CANDY TUNEと同じく「最優秀ニュー・アーティスト賞」に名を連ねているluv(ラヴ)は、メンバー全員2003年生まれの新世代フューチャーソウルバンド。2024年7月にメジャーデビューをしたばかりの新星だが、特にアジア圏でのバイラルヒットが印象的だ。メジャーデビュー曲「Fuwa Fuwa」は台湾のバイラルチャートで好アクションを見せたほか、2025年2月にリリースした1st Mini Album「Already」収録曲「Send To You」がアジア各国でのバイラルチャート上位にランクイン。楽曲の舞台になっている銭湯で撮影した同曲のMVのコメント欄にも、台湾や韓国のリスナーからの反響が多く見られ、その影響力の高さが伝わってくる。
【依然として高いアニメ主題歌の影響力】
アニメの主題歌は依然として高い人気を誇っており、海外でも支持されていることから、日本の音楽を語る上で欠かせないと言えるだろう。「Best Global Hit From Japan」には米津玄師の「IRIS OUT」「JANE DOE」がノミネート(「JANE DOE」は宇多田ヒカルとのコラボ楽曲)しており、この2曲はそれぞれ、興行収入100億円超えのメガヒットを記録した劇場版『チェンソーマン レゼ篇』の主題歌とエンディング・テーマだ。楽曲としてのクオリティの高さに加え、作品の世界観とキャラクターの心情を巧みに表現しているのが特徴で、「IRIS OUT」は『第76回NHK紅白歌合戦』でも映画を思わせる演出・パフォーマンスで披露され、大反響を呼んだ。楽曲と作品、双方が魅力を引き出し合っている効果的な例のひとつだ。

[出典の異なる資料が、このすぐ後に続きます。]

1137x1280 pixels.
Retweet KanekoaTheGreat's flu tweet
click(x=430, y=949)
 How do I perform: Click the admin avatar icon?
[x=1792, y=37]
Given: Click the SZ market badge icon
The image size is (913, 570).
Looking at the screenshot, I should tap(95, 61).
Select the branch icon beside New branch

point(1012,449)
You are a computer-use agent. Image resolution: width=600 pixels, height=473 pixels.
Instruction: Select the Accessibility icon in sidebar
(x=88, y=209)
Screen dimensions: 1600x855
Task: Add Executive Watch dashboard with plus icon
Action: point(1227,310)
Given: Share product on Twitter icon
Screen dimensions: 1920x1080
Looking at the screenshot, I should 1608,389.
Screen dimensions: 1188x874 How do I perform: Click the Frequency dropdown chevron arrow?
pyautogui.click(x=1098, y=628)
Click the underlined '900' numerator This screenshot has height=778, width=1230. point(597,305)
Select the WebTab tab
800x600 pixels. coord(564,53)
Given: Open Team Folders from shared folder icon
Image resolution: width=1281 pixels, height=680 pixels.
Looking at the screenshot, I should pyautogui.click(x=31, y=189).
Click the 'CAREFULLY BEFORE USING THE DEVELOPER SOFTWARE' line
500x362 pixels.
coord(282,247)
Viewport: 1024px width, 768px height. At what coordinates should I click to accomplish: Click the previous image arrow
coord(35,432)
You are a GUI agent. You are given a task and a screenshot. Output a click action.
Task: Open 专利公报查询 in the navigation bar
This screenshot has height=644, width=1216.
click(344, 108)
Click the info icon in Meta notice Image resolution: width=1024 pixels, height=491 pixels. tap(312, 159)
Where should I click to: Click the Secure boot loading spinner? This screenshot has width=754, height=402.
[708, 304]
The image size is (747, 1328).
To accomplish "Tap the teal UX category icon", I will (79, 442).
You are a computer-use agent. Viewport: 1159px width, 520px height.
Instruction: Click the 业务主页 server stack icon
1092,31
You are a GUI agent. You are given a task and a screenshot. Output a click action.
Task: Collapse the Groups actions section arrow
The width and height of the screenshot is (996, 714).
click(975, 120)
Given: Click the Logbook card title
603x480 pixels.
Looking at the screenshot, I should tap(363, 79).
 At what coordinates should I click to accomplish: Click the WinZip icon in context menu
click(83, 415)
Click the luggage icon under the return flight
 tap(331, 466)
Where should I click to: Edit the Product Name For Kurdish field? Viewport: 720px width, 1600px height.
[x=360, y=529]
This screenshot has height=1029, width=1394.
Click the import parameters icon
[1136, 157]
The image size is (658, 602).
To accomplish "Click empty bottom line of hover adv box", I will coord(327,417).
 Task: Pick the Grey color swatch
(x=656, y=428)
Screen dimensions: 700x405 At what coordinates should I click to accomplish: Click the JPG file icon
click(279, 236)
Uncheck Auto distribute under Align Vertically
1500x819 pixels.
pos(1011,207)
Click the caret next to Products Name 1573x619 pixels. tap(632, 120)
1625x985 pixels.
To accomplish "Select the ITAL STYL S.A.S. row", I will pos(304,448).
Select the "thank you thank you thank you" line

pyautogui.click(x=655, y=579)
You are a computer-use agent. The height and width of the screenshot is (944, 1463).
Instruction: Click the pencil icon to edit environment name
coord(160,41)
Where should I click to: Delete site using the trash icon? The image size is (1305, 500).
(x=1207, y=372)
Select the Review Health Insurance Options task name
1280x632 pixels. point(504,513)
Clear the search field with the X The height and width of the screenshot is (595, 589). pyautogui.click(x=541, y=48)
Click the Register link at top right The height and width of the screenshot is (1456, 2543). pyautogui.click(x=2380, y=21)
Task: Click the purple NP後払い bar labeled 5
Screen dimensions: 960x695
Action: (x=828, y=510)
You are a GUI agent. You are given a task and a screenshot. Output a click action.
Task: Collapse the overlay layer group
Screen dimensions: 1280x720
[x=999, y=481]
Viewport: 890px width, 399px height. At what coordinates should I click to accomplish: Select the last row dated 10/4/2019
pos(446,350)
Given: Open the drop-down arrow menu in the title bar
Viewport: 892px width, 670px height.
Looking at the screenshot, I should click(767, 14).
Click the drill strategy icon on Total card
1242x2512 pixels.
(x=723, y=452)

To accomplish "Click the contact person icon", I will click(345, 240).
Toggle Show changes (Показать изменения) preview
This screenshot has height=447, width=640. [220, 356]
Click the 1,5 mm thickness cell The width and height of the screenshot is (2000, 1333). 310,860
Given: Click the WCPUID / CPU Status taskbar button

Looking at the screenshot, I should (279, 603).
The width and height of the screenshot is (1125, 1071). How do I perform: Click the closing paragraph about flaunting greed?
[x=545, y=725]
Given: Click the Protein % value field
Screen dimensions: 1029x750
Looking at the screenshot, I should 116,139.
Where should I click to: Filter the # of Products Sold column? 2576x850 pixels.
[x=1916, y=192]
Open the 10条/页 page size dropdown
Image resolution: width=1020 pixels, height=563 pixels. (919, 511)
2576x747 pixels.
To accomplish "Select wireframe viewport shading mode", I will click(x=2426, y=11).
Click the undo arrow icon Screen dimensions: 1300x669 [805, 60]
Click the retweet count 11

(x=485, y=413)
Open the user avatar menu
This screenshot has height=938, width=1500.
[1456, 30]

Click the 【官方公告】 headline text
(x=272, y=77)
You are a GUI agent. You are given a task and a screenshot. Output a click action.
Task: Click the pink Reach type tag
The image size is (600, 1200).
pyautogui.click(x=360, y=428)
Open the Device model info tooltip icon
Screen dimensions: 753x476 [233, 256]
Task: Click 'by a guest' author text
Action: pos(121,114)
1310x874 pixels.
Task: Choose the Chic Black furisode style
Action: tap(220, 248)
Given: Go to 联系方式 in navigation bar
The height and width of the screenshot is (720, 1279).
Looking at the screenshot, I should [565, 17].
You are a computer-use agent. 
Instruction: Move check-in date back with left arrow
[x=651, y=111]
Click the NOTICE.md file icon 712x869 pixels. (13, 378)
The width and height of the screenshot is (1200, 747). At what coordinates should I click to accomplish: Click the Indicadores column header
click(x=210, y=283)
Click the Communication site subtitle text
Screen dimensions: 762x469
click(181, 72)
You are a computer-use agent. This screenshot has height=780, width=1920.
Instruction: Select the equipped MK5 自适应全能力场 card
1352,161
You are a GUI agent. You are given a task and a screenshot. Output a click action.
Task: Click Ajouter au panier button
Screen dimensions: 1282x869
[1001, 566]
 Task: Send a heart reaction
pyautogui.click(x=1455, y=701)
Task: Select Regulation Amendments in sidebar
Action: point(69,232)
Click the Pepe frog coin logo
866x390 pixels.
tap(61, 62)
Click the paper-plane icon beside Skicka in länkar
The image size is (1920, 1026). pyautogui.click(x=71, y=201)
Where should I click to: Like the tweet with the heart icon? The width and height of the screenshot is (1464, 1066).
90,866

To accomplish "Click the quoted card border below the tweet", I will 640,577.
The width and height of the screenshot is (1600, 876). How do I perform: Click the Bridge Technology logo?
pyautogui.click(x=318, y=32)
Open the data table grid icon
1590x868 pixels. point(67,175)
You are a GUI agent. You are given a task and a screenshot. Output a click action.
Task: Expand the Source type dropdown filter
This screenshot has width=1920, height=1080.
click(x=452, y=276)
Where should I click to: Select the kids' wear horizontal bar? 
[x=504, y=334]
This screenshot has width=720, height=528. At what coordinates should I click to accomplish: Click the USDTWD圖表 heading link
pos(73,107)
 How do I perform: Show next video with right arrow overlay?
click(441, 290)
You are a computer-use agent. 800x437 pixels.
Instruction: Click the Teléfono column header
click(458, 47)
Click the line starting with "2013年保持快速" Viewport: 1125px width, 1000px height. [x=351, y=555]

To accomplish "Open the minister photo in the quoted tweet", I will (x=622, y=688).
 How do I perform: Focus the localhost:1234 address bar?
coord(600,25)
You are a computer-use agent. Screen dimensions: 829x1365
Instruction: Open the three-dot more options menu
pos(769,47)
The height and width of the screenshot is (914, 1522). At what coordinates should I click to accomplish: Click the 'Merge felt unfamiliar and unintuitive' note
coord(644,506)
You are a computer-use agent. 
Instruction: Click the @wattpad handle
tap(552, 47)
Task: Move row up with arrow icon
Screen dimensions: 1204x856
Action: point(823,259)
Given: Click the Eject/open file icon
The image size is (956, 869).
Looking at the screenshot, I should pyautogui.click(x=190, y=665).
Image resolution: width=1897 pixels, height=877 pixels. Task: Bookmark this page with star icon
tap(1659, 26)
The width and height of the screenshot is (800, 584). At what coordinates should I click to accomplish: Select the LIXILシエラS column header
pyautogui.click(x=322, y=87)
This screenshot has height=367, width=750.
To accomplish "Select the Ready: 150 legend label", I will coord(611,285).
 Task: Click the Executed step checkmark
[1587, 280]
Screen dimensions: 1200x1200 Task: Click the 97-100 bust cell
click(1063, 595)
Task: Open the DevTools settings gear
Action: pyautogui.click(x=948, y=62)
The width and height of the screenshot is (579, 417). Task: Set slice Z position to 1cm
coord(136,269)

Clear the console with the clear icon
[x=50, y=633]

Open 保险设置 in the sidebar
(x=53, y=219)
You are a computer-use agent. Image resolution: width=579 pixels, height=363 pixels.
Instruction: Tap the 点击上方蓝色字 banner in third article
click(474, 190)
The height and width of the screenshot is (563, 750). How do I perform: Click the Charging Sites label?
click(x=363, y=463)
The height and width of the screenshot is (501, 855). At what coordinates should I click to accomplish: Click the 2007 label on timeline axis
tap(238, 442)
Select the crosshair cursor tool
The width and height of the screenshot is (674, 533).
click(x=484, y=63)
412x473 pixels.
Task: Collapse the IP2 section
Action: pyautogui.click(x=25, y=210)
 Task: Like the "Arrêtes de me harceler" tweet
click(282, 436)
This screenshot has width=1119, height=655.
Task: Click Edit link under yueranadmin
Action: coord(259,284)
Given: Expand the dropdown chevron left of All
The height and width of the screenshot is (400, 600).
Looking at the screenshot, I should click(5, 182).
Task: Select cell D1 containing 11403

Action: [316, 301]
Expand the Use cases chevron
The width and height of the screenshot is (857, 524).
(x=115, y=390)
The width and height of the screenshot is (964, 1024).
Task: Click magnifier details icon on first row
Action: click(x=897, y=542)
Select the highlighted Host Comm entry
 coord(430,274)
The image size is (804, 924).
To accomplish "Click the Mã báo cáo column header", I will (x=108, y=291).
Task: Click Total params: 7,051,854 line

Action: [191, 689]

「最優秀楽曲賞」にノミネートしているサカナクションの「怪獣」は、TVアニメ『チ。 ―地球の運動について―』オープニング・テーマのために書き下ろされた楽曲。彼らにとって初のアニメ主題歌だ。『チ。 ―地球の運動について―』は、地動説を証明することに自らの信念と命を懸けた者たちの物語。「怪獣」の歌詞はそんな作品のテーマと密接にリンクしていることに加え、MVもボーカルの山口一郎が抱えている卵のようなものを必死に守りながら、最後には別の人物に託して力尽きるという構成で、地動説の証明が次の世代へ引き継がれていく『チ。 ―地球の運動について―』のストーリーを思わせる。「怪獣」はアニメと深く繋がりを持たせることで、唯一無二の価値を生み出すことに成功していることがうかがえる。
【実力派ガールズ・ボーイズグループの勢い】
高い実力を誇るガールズ・ボーイズグループの躍進も見逃せないトピックだ。ちゃんみながプロデューサーを務めたオーディション“No No Girls” から誕生した7人組ガールズグループ・HANAは、デビュー年である2025年にリリースした楽曲全てがBillboard JAPANチャートにおけるストリーミング累計再生回数1億回を突破するなど破竹の勢いを見せ、「最優秀アーティスト賞」「最優秀ニュー・アーティスト賞」にダブルノミネート。メンバーそれぞれのスキルフルなパフォーマンスを武器に、一気にチャートの中心に躍り出た印象だ。
「Best Global Hit From Japan」に楽曲「HYPNOTIZE」がノミネートしている7人組アーティストグループ・XGは、特にグローバルな活躍が目覚ましい。2025年4月に開催されたアメリカ最大級の音楽フェス「Coachella Valley Music and Arts Festival(コーチェラ・バレー・ミュージック・アンド・アーツ・フェスティバル)」では日本人アーティストとして唯一の出演を果たし、世界にその実力を知らしめた。現在は2度目のワールドツアーを開催中で、さらに世界的な音楽フェスへの出演も予定しており、日本発グループの中でも圧倒的な存在感を発揮している。
最優秀ニュー・アーティスト賞にノミネートしているSTARGLOW(スターグロウ)は、BMSG主催のオーディション『THE LAST PEACE』から誕生した5人組ダンス&ボーカルグループだ。2026年1月にシングル『Star Wish』で鮮烈なデビューを果たした彼らは、イギリスの音楽総合メディア『NME』が発表した、世界中の注目すべき新進気鋭アーティストを選出するリスト「The NME 100: Essential Emerging Artists For 2026」に選出された。その音楽的クオリティと次世代を担うポテンシャルが評価され、日本から唯一の選出だという。STARGLOW、そして前述のHANAもオーディションから一気に羽ばたいていったグループであり、こういった流れは昨今の日本の音楽シーンにおいて主流になってきていると言えそうだ。
【「MUSIC AWARDS JAPAN 2026」で広がる可能性】
MAJ2026では、他にも「最優秀バイラル楽曲賞」「最優秀演歌・歌謡曲楽曲賞」「最優秀ミュージックビデオ作品賞」など多くの部門が用意されており、この賞を通じて改めて注目されたり、スポットライトが当たったりする楽曲・アーティストも多いことだろう。リスナーがさまざまな角度から日本の音楽の魅力を再発見する。MAJ2026は、その良いきっかけになるかもしれない。